Dorian Gray’s fall from grace, the price to pay for immortality

Esther Bautista-Naranjo

University of Castilla-La Mancha, Spain

The fear of ageing grows parallel to the birth of consumerism, which praises quality more than quantity regarding life expectancy. On the one hand, growing old means achieving a complete psychological maturity. On the other hand, it implies physical deterioration, memory loss and vulnerability to disease and pain which seem to prelude the approach of death.

Oscar Wilde’s The Picture of Dorian Gray fictionalizes the Victorian concern about the ageing process. In his only novel, Wilde supports two of the greatest ideological pillars of his time: through the cult of individualism and aestheticism the protagonist remains young while his portrait ages with the ravages of his evil soul.

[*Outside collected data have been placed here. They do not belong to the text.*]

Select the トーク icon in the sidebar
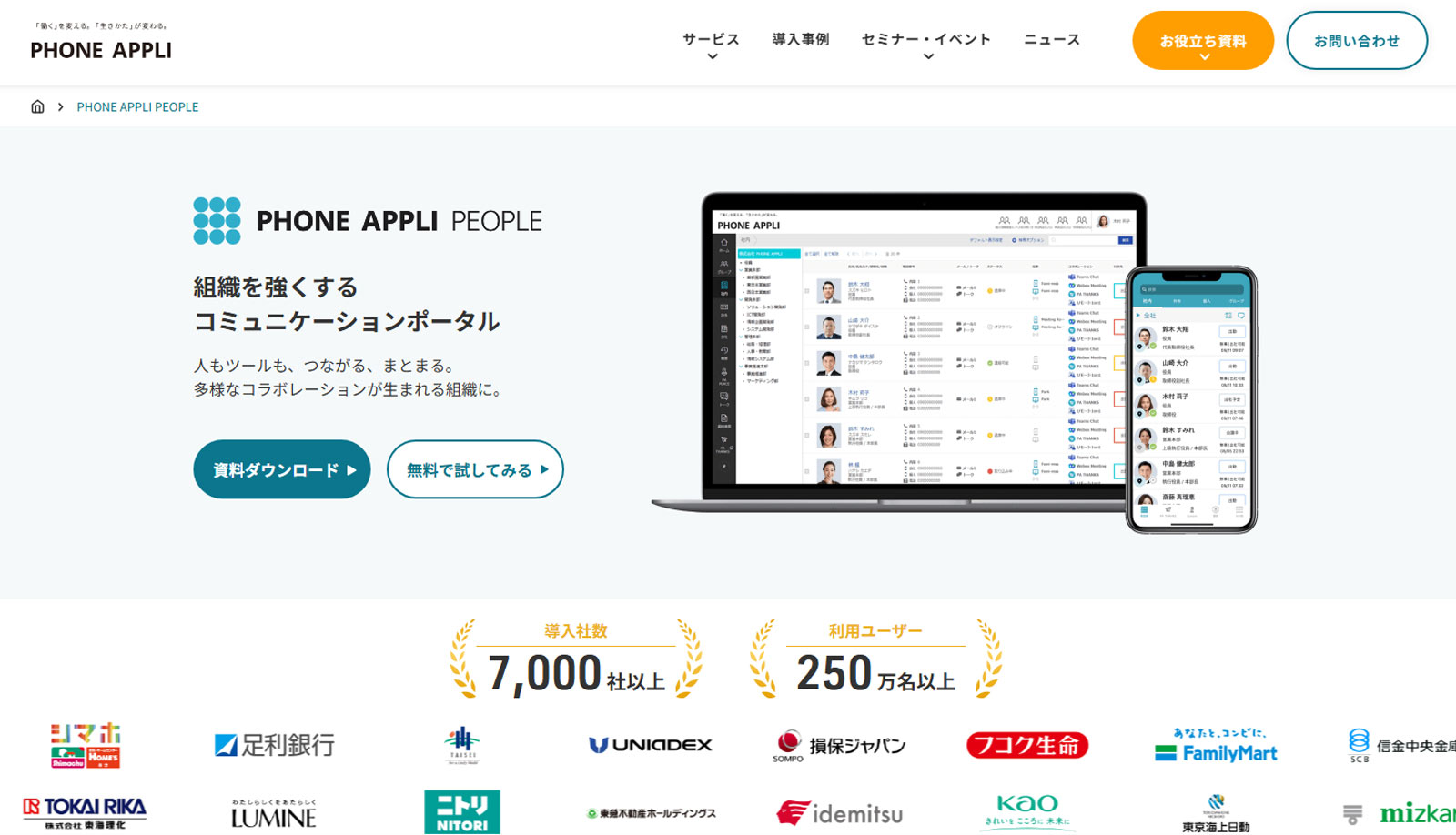This screenshot has width=1456, height=835. (723, 397)
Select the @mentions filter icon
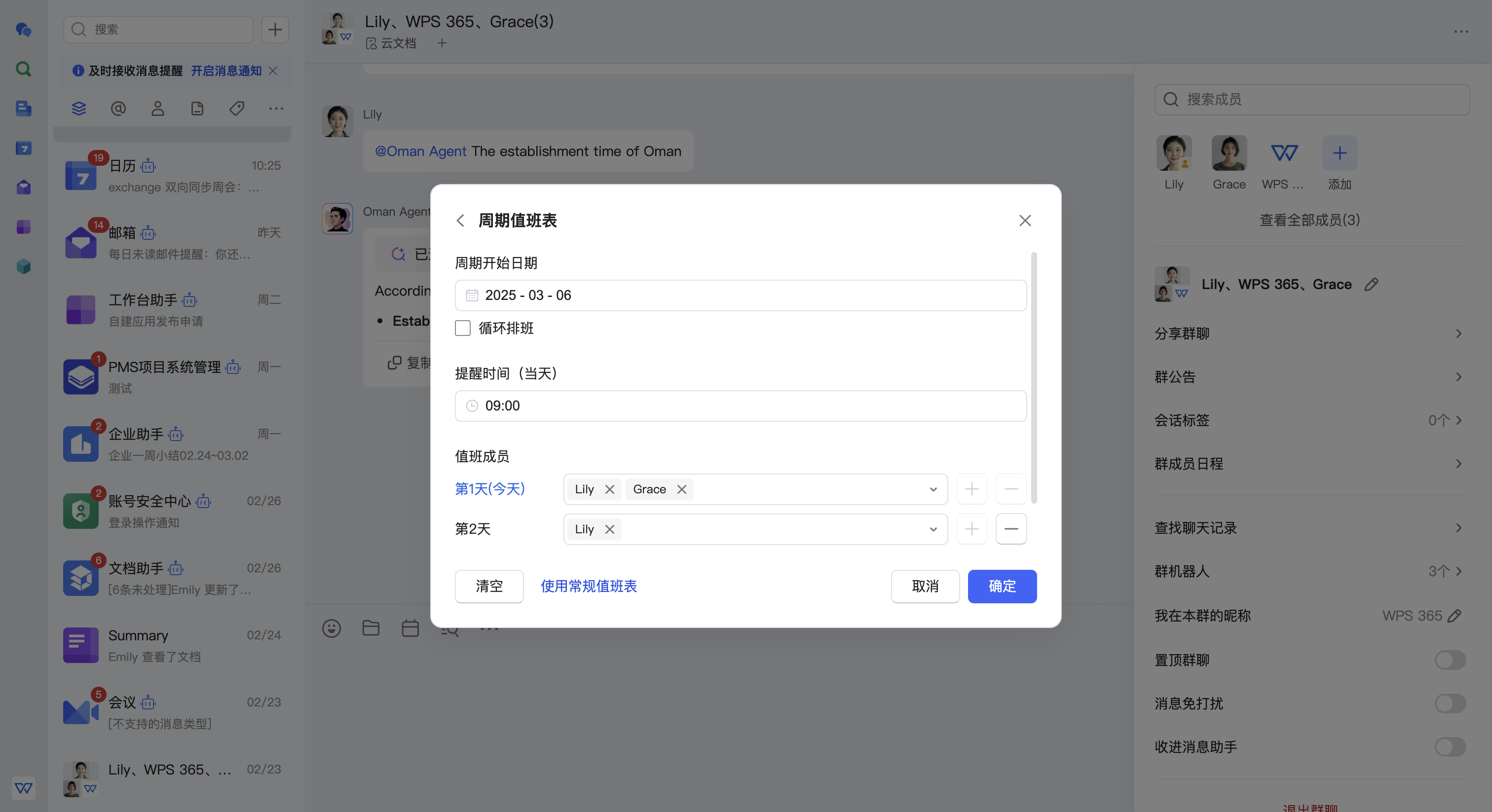 [x=118, y=109]
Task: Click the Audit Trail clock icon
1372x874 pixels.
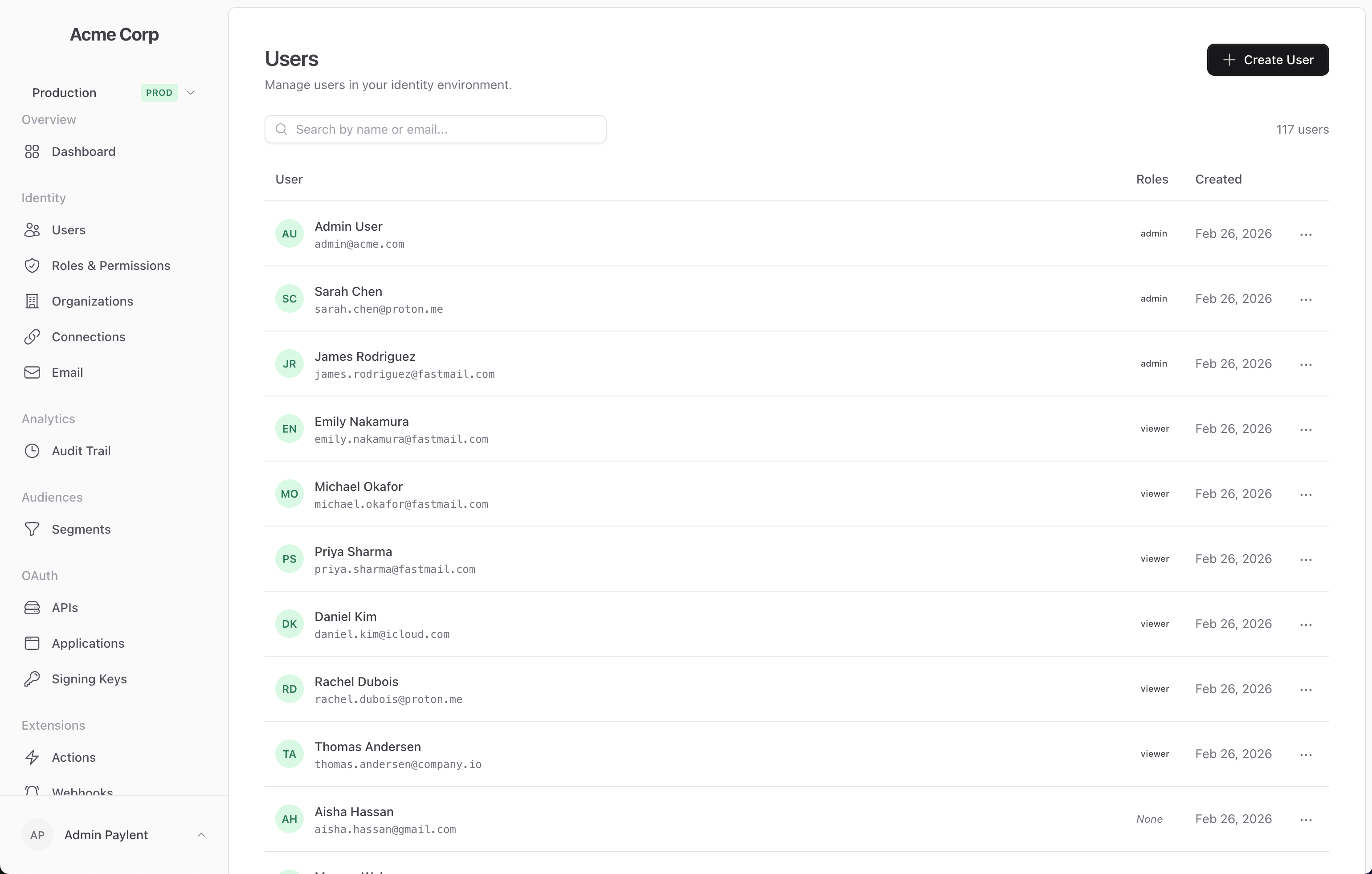Action: tap(32, 450)
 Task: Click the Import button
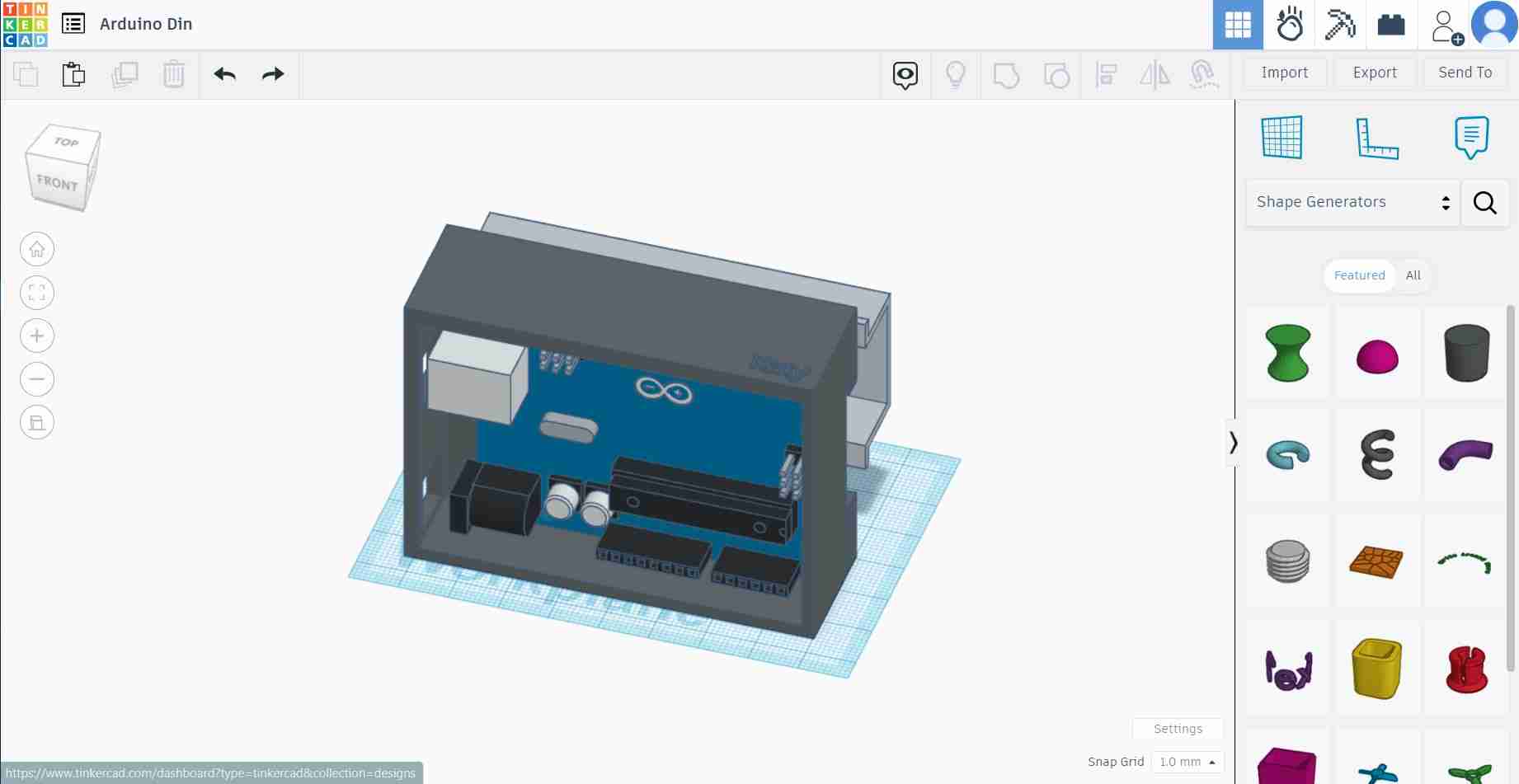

The novel presents a love triangle. Dorian Gray is a young man of extreme beauty. Basil Hallward paints his portrait. Lord Henry, Dorian’s mentor, shows him the great mystery of life: the philosophy of aesthetics, which tries to overcome the fugacity of life through hedonism and carpe diem. For aestheticists, the key to happiness is satisfying one’s own individuality. By depicting young Dorian’s unspoiled beauty, Basil Hallward is defying nature itself. In this sense, art becomes a redeemer for the ageing process. This marks the protagonist’s fall from grace; his salvation comes only after self-destruction.

Asked about this novel, the author declared: “Basil Hallward is what I think I am; Lord Henry what the world thinks me; Dorian what I would like to be—in other ages, perhaps.” Couldn’t we all say the same?